DATA UNDER STUDY START

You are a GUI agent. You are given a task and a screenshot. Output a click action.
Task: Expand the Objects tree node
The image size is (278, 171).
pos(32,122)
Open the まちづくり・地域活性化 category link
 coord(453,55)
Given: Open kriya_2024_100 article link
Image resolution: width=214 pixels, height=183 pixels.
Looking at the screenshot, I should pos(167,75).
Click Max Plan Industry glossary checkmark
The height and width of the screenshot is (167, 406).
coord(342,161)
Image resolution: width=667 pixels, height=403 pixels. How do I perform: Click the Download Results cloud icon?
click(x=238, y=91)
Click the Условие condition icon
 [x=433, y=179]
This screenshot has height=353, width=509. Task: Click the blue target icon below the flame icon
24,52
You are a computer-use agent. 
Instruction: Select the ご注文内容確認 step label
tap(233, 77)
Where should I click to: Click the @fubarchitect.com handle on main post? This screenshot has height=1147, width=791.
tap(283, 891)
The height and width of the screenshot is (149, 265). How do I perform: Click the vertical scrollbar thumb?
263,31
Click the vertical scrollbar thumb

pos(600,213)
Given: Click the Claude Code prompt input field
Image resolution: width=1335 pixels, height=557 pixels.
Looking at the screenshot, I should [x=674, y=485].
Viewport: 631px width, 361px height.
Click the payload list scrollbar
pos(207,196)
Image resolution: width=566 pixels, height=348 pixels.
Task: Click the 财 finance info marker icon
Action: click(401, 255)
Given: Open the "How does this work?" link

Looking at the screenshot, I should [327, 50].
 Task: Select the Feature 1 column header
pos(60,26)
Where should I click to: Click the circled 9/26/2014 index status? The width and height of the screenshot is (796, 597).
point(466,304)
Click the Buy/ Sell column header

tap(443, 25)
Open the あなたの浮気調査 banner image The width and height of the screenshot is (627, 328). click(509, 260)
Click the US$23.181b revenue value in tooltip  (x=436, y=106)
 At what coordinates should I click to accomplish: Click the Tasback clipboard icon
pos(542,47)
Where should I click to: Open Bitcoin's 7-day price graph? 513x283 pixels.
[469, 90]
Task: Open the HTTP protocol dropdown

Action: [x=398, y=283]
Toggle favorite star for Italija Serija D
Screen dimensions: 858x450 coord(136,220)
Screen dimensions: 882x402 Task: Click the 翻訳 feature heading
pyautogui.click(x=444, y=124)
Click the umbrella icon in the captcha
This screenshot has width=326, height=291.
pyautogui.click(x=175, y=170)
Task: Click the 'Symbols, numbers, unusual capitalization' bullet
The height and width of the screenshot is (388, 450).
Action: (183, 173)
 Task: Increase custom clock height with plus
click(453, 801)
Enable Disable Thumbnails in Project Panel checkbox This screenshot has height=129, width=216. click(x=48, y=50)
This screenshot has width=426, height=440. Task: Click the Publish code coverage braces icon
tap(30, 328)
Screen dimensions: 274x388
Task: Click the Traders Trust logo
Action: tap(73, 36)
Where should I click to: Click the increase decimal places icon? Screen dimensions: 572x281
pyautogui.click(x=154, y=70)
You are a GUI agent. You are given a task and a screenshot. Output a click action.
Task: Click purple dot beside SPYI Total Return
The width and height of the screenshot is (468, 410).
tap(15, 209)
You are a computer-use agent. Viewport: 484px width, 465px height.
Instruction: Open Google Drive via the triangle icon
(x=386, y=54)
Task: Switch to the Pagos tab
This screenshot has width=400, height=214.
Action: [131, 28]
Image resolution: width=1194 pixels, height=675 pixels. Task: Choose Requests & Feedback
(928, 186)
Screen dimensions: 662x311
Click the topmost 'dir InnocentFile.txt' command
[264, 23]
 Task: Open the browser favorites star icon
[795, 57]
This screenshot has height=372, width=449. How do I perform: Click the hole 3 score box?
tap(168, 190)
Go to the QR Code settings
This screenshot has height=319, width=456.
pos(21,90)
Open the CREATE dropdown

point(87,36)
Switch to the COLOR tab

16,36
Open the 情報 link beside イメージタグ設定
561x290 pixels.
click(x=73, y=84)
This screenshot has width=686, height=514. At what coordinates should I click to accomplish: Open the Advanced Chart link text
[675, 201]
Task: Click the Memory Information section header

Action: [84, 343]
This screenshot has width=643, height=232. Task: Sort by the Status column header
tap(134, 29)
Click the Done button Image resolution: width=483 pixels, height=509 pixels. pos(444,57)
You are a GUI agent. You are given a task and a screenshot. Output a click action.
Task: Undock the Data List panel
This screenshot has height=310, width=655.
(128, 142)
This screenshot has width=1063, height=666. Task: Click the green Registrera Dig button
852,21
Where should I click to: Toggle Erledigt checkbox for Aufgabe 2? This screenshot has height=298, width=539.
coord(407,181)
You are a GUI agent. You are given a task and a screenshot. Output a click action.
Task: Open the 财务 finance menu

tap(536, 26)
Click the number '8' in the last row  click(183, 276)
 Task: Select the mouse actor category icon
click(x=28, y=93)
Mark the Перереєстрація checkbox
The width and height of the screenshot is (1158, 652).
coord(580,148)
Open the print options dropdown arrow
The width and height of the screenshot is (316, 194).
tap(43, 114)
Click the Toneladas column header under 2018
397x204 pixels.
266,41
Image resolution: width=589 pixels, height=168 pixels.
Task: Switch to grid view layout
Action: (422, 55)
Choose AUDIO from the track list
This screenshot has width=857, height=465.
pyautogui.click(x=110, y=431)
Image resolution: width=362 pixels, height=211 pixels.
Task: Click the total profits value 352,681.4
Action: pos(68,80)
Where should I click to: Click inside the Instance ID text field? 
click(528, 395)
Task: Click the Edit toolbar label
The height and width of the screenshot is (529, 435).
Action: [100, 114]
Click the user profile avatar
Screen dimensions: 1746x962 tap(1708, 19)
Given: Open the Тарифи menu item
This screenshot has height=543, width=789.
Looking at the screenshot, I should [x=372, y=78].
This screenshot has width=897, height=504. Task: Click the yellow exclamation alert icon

DATA UNDER STUDY END

[WORK TO BE COMPLETED] Once you find the string "Viewport" in a line of the records, copy that line.

[ANSWER SPACE]
Viewport: 631px width, 361px height.
You are a computer-use agent. Viewport: 484px width, 465px height.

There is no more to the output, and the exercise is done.